======== 条目汇总 ========
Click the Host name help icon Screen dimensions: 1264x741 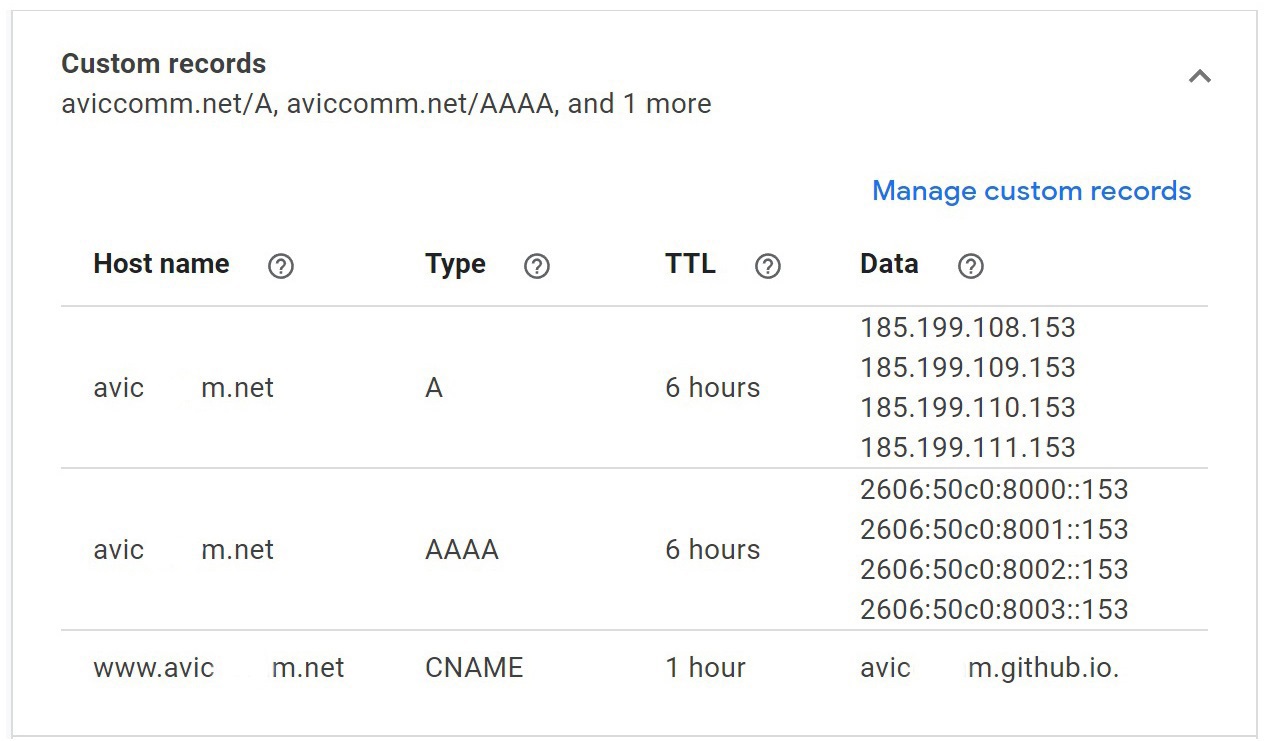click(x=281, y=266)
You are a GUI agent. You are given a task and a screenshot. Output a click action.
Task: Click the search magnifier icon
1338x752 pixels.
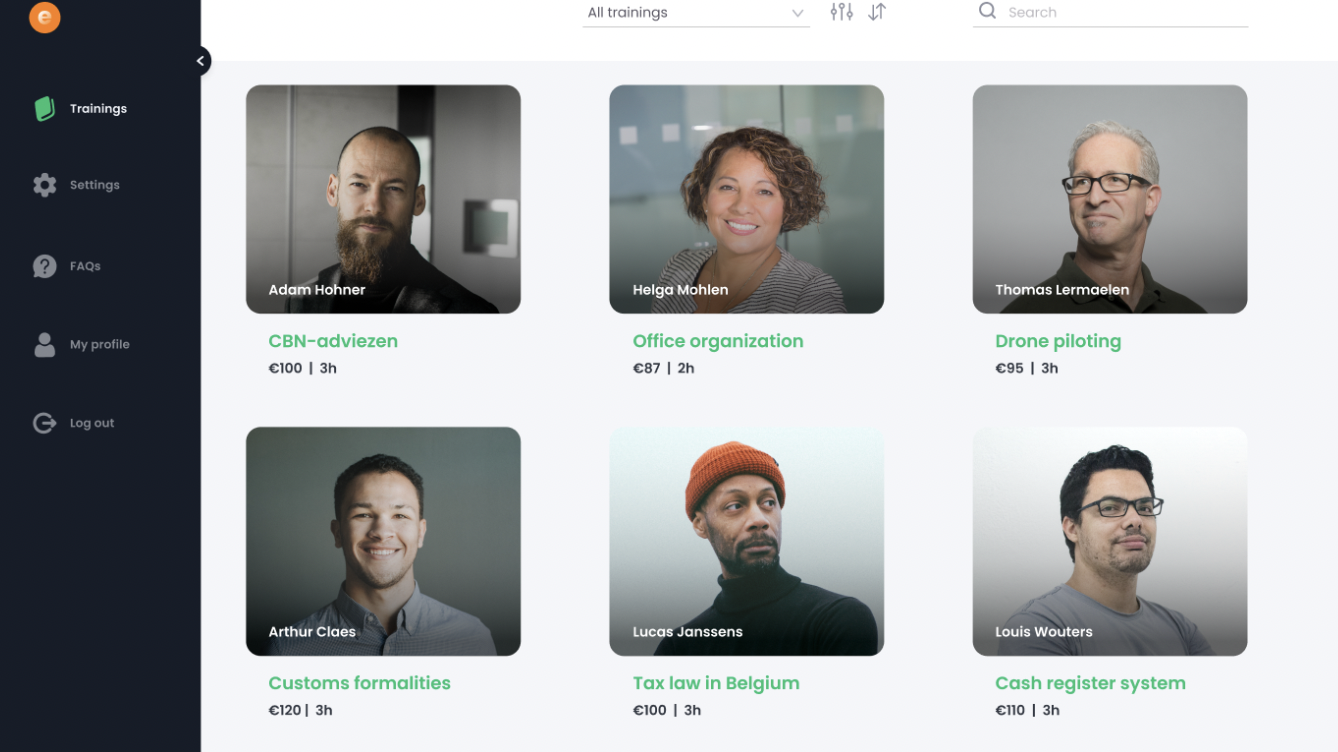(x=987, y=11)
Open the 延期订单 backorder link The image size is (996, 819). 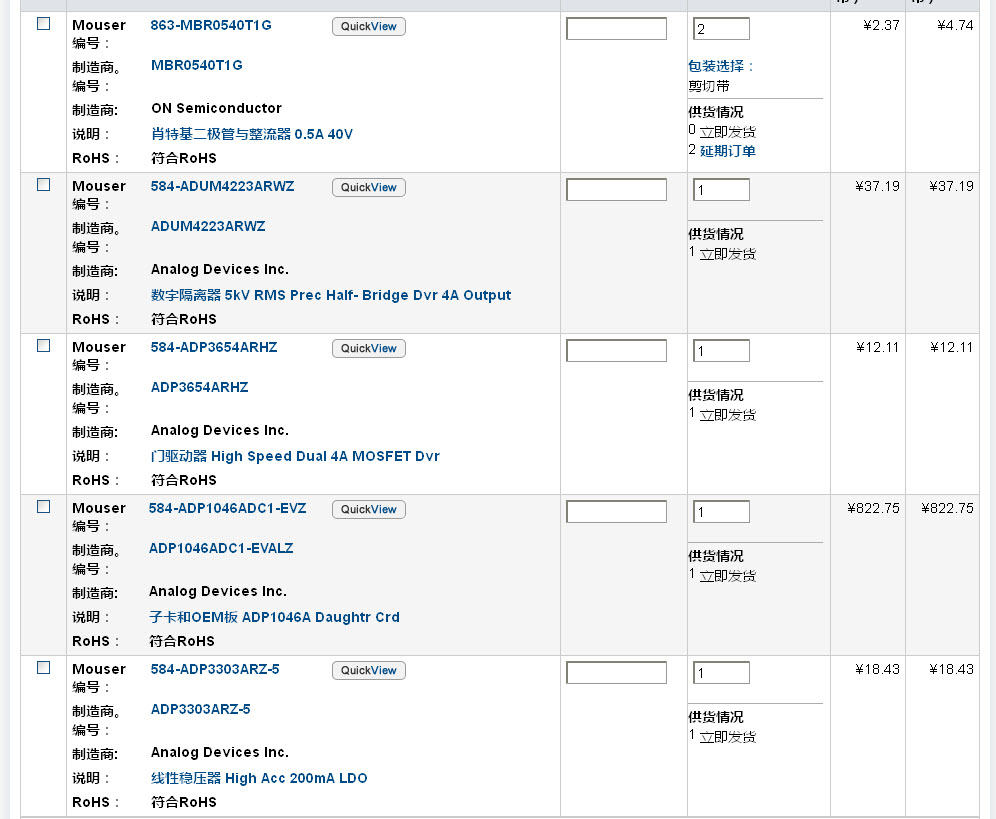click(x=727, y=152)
========
======== 条目汇总 ========
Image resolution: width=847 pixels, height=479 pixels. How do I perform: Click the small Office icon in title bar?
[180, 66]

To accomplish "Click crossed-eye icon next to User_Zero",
========
======== 条目汇总 ========
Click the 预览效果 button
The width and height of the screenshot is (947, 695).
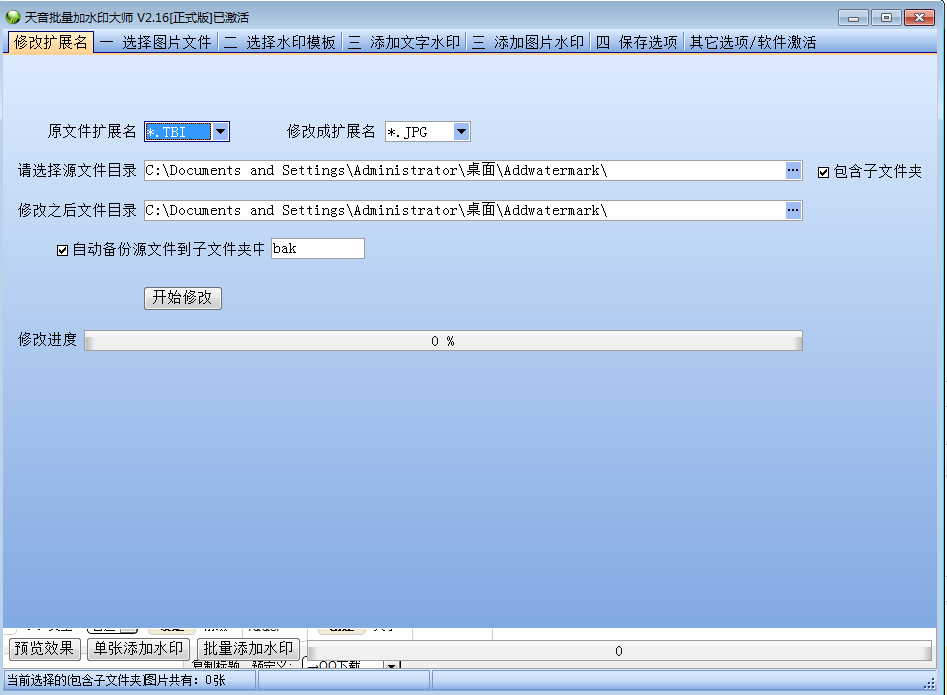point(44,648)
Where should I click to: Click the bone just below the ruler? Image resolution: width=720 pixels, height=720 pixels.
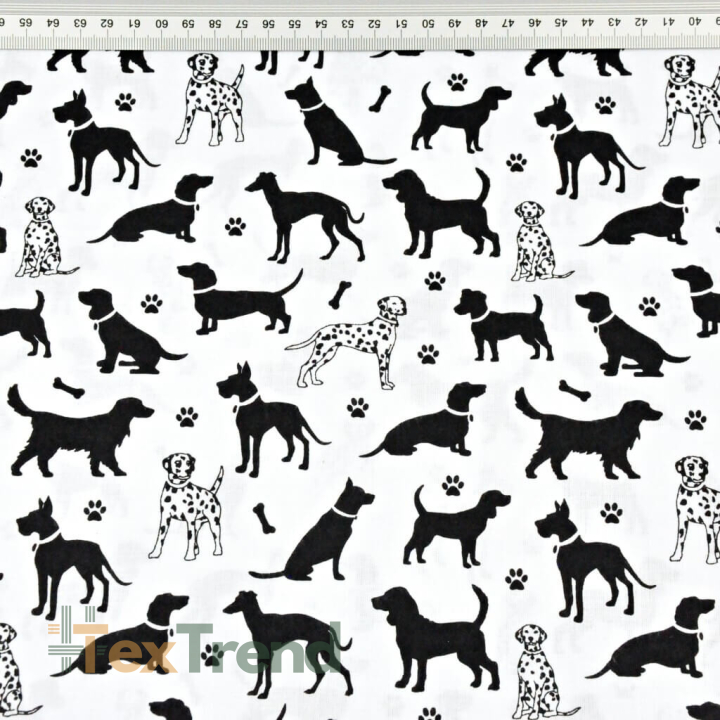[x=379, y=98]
========
→ 练习目标: 请从含有“Image resolution: width=847”的那一行开始，一字不差地抄下这些条目，抄到含有“crossed-eye icon next”的那一行为止，首尾两行都要抄。

→ 完整答案:
Image resolution: width=847 pixels, height=479 pixels. How do I perform: Click the small Office icon in title bar?
[180, 66]

To accomplish "Click crossed-eye icon next to User_Zero",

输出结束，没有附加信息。